VIBRATION-BASED ENERGY HARVESTER FOR SUSTAINABLE STRUCTURAL HEALTH MONITORING SYSTEM: A CASE STUDY ON A PRESTRESSED CONCRETE GIRDER
Tuan Minh Ha, Saiji Fukada, Toshiyuki Ueno, Duc-Duy Ho
This is an open access article distributed under the Creative Commons Attribution License CC BY 4.0, which permits unrestricted use, distribution, and reproduction in any medium, provided the original work is properly cited
Energy harvesting technology generating electrical energy from structural responses has been in the spotlight recently because of the development of self-powered autonomous wireless sensor systems. This study proposed and tested a high-sensitivity, high-durability, low-cost vibration power-generating device using a magnetostrictive element (Fe-Ga alloy) on a real-scale prestressed concrete girder to investigate its practical performance. The device comprises a unimorph layer having a magnetostrictive element attached to a U-shaped frame with a permanent magnet for magnetic bias wound about by a coil. An evaluation of a prototype device using a Fe-Ga element of 4 × 0.5 × 16 mm was performed.

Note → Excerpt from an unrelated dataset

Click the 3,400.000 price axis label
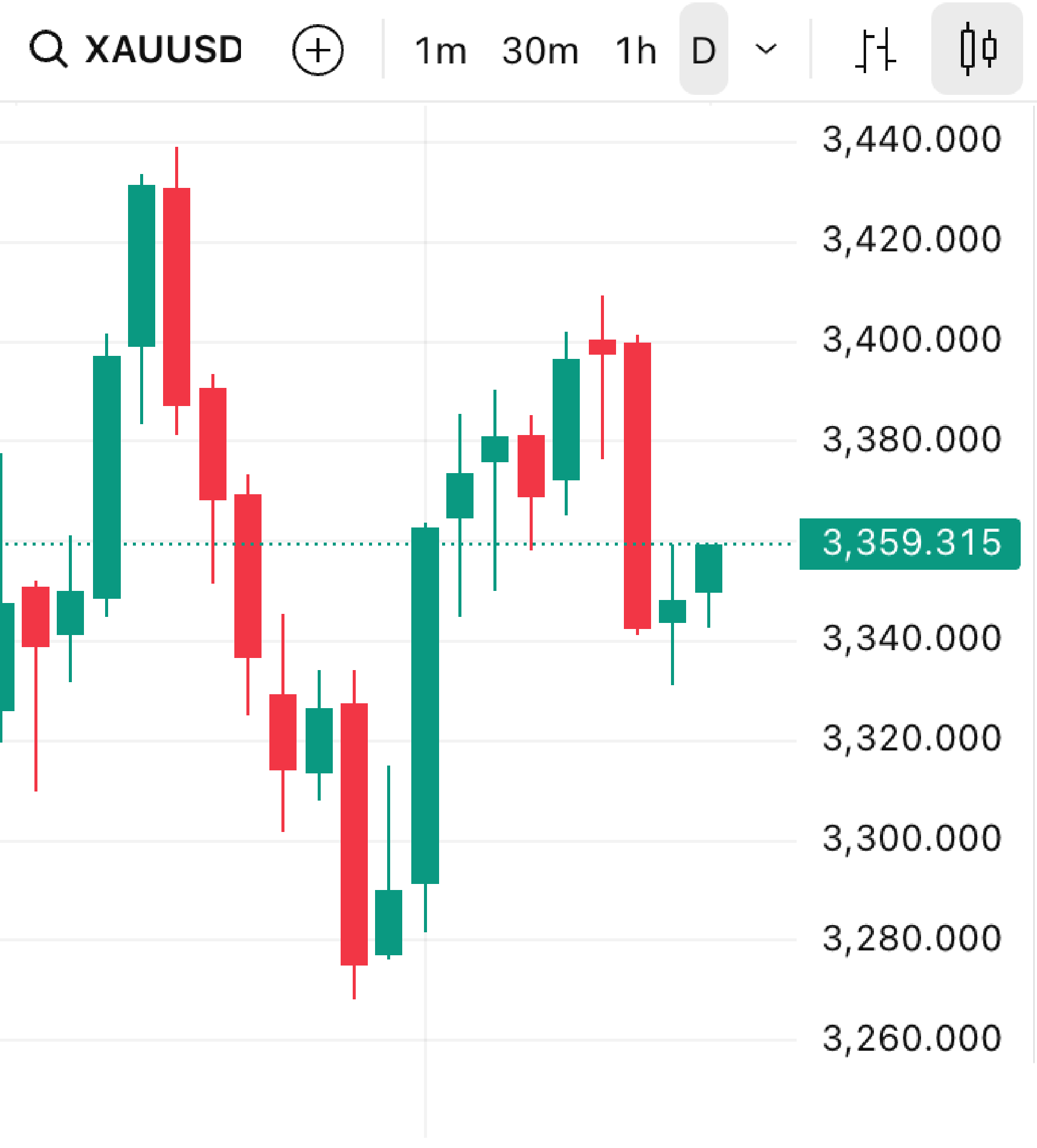The height and width of the screenshot is (1148, 1037). pos(911,340)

With a weight of 1221 g attached, an open-circuit voltage of ~1 V at an oscillation of 9.058 Hz and 3.8 m/s2 was generated by free damped vibrations applied via a person jumping vertically from a chair to the girder. In addition, parametric studies were carried out by changing impact locations, weights, and device locations in order to examine their possible effects on the performance of the proposed energy harvester.